**Data shown:**
-*-*-
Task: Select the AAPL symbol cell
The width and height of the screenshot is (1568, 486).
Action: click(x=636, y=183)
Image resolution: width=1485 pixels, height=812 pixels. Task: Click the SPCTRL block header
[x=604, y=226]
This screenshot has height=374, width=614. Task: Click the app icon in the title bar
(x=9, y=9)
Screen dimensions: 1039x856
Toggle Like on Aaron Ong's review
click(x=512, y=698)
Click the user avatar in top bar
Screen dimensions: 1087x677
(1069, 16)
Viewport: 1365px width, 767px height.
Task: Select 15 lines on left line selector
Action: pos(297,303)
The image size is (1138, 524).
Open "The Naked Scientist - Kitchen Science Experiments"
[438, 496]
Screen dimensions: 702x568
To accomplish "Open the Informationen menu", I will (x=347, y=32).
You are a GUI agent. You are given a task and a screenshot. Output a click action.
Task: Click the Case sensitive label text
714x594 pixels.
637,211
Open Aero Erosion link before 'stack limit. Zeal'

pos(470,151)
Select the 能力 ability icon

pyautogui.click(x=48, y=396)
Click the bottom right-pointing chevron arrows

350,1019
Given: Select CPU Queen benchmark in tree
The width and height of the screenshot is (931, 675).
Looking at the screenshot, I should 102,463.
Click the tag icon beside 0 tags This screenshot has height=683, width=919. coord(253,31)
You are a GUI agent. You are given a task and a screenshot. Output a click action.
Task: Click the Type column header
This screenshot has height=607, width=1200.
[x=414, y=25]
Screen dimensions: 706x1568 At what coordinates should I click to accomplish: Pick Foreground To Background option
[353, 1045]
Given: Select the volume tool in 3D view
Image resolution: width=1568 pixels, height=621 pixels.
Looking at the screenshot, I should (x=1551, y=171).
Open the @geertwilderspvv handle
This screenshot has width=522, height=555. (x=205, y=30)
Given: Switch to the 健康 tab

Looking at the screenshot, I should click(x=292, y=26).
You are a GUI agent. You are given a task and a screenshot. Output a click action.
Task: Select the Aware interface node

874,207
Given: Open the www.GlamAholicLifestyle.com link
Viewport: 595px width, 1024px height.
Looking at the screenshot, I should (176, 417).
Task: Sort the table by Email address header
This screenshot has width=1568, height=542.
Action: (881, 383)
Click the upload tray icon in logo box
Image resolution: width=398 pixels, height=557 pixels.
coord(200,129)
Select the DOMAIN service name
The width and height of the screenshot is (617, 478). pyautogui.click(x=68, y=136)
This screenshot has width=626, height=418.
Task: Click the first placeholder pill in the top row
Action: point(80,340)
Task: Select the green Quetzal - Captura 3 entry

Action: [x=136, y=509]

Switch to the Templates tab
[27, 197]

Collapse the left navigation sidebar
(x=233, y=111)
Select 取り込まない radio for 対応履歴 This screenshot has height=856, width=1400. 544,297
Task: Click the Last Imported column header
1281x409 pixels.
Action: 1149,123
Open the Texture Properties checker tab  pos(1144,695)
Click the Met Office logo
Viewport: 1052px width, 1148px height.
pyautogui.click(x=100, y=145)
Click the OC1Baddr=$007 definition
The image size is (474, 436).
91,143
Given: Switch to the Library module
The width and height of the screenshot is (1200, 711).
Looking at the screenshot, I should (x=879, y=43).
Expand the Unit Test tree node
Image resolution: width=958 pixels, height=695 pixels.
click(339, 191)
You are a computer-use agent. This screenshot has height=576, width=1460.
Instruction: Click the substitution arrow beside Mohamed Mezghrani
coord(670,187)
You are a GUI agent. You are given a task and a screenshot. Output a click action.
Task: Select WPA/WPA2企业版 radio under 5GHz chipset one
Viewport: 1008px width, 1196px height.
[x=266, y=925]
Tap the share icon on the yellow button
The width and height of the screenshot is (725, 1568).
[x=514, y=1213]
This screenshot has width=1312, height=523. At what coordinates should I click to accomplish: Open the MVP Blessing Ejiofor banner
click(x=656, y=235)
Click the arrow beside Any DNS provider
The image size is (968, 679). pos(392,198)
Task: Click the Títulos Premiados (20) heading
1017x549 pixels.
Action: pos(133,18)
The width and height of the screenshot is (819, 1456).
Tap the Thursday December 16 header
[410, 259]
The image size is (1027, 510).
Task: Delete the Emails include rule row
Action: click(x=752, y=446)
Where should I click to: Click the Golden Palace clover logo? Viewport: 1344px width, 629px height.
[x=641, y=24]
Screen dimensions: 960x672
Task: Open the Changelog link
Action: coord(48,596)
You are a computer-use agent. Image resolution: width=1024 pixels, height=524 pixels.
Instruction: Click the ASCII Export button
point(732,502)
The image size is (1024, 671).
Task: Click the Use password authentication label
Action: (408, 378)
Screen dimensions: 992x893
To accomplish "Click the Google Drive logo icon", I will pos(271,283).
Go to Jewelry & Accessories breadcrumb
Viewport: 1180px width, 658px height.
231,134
-*-*-
**Work item:**
Across the material, how many lines contain "column"? The reply must be that number and nothing else.

**Result:**
2